Entries taken from a collection:
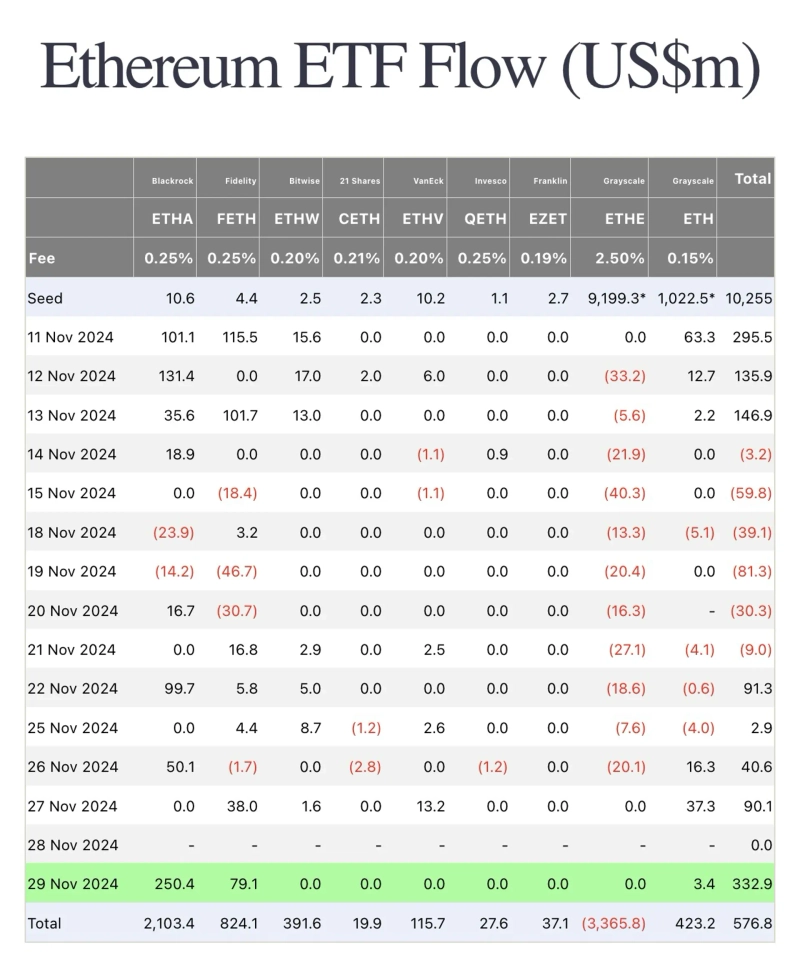Select the QETH ticker column header

coord(484,218)
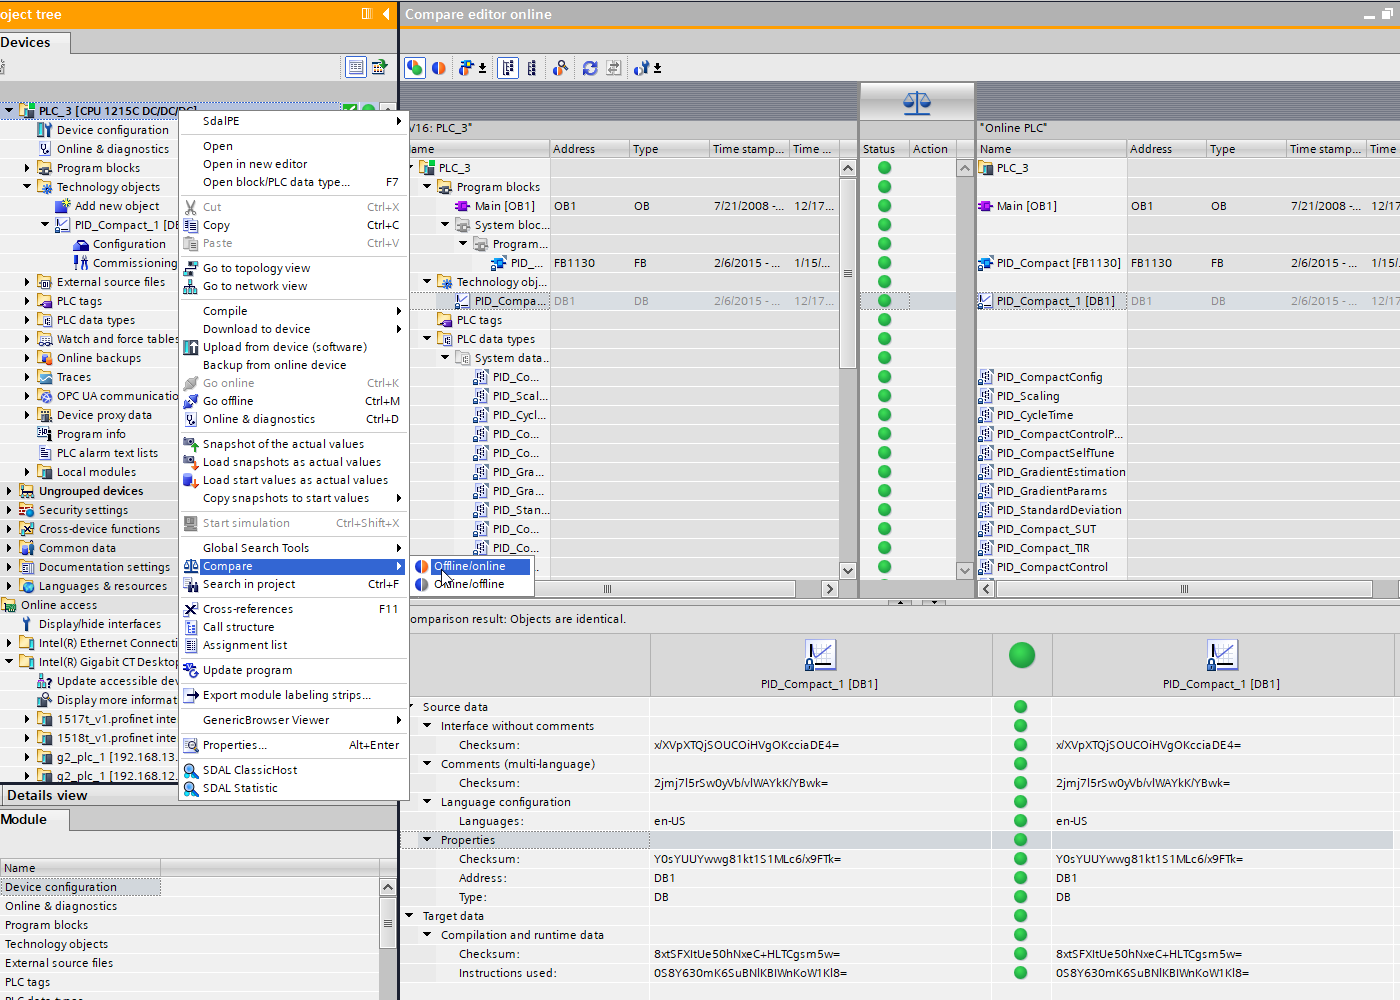The image size is (1400, 1000).
Task: Select Offline/online from the Compare submenu
Action: point(469,566)
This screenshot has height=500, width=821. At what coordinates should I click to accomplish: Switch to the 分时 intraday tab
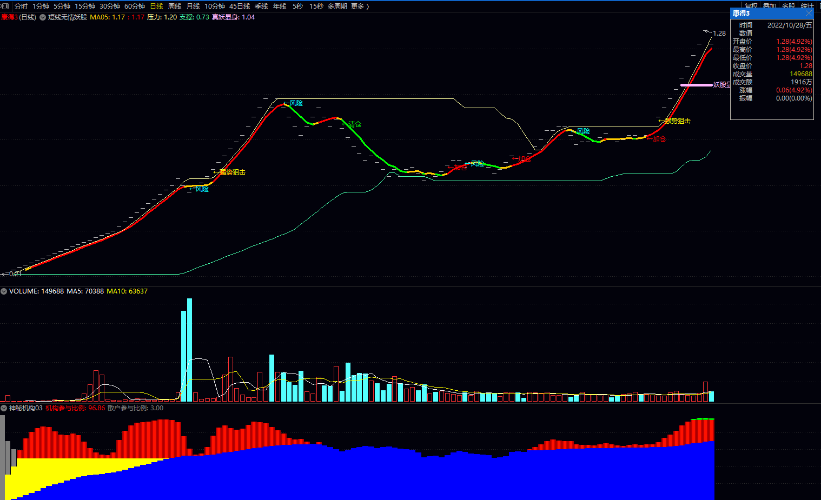click(x=21, y=6)
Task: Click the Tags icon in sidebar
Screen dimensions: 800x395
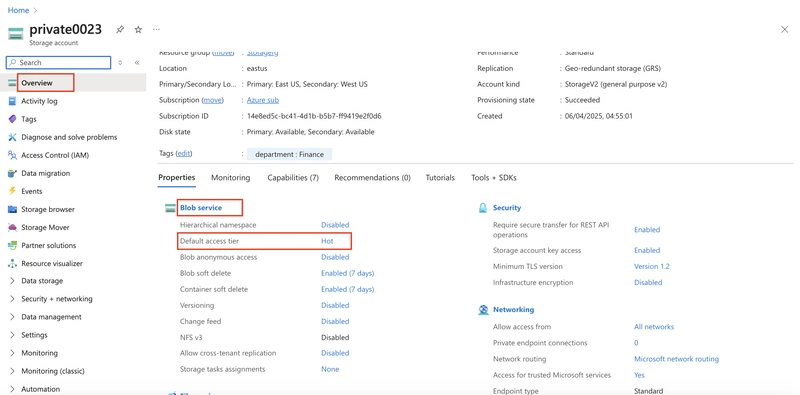Action: 12,119
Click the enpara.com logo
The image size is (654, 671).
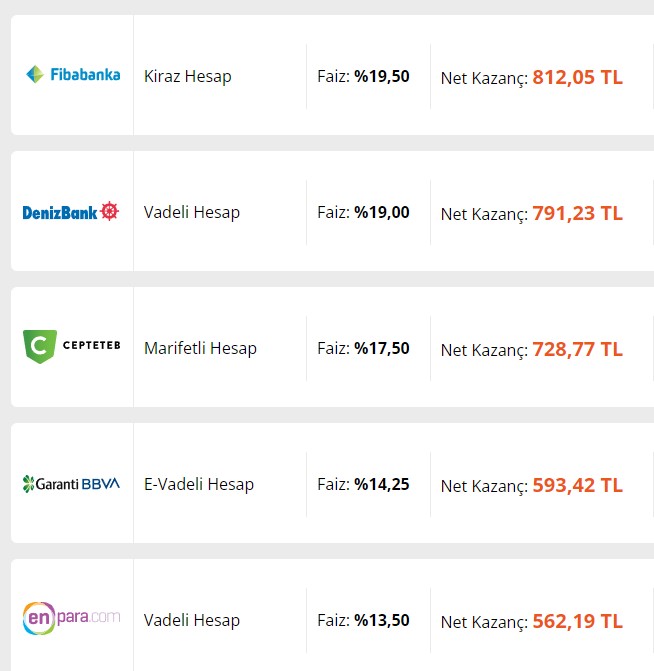(x=71, y=618)
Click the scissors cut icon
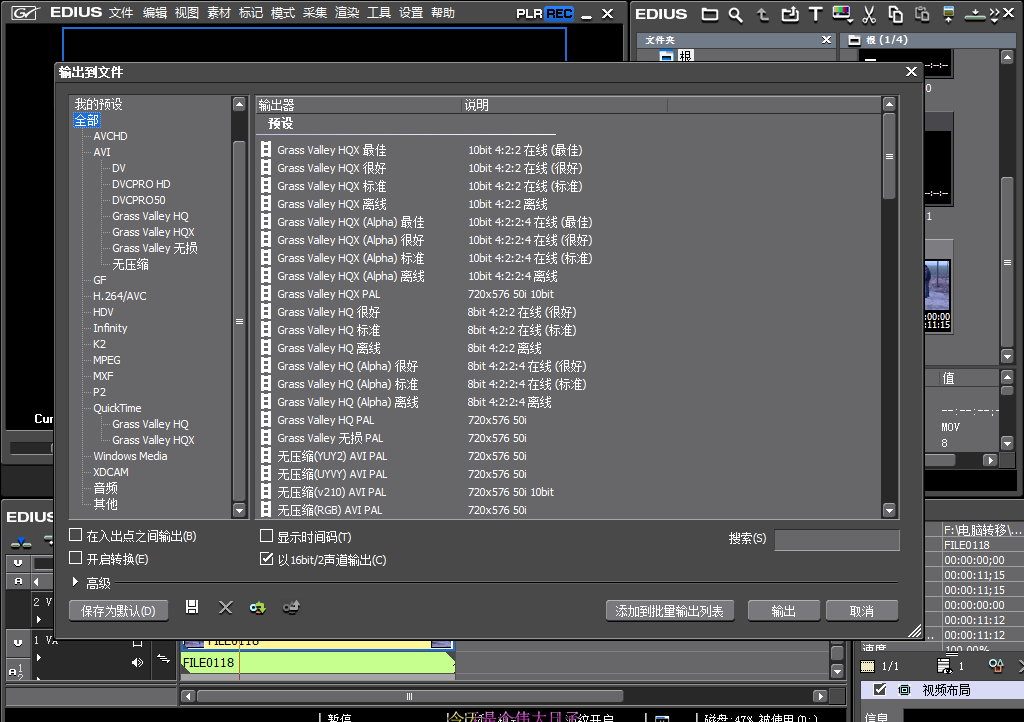The image size is (1024, 722). pos(868,14)
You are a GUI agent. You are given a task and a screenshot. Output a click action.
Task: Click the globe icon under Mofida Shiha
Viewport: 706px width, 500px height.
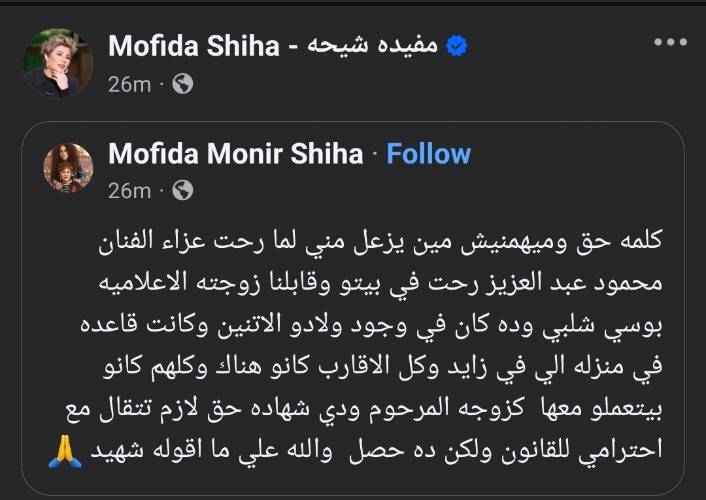click(182, 85)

ABOUT THIS TASK - Once the line containing "You are a GUI" is found, write out exactly that line and each line after it through the end of the entries, omitting pictures.

REPLY TO THE TASK -
You are a GUI agent. You are given a task and a screenshot. Output a click action.
Task: Click the globe icon under Mofida Shiha
Viewport: 706px width, 500px height.
click(182, 85)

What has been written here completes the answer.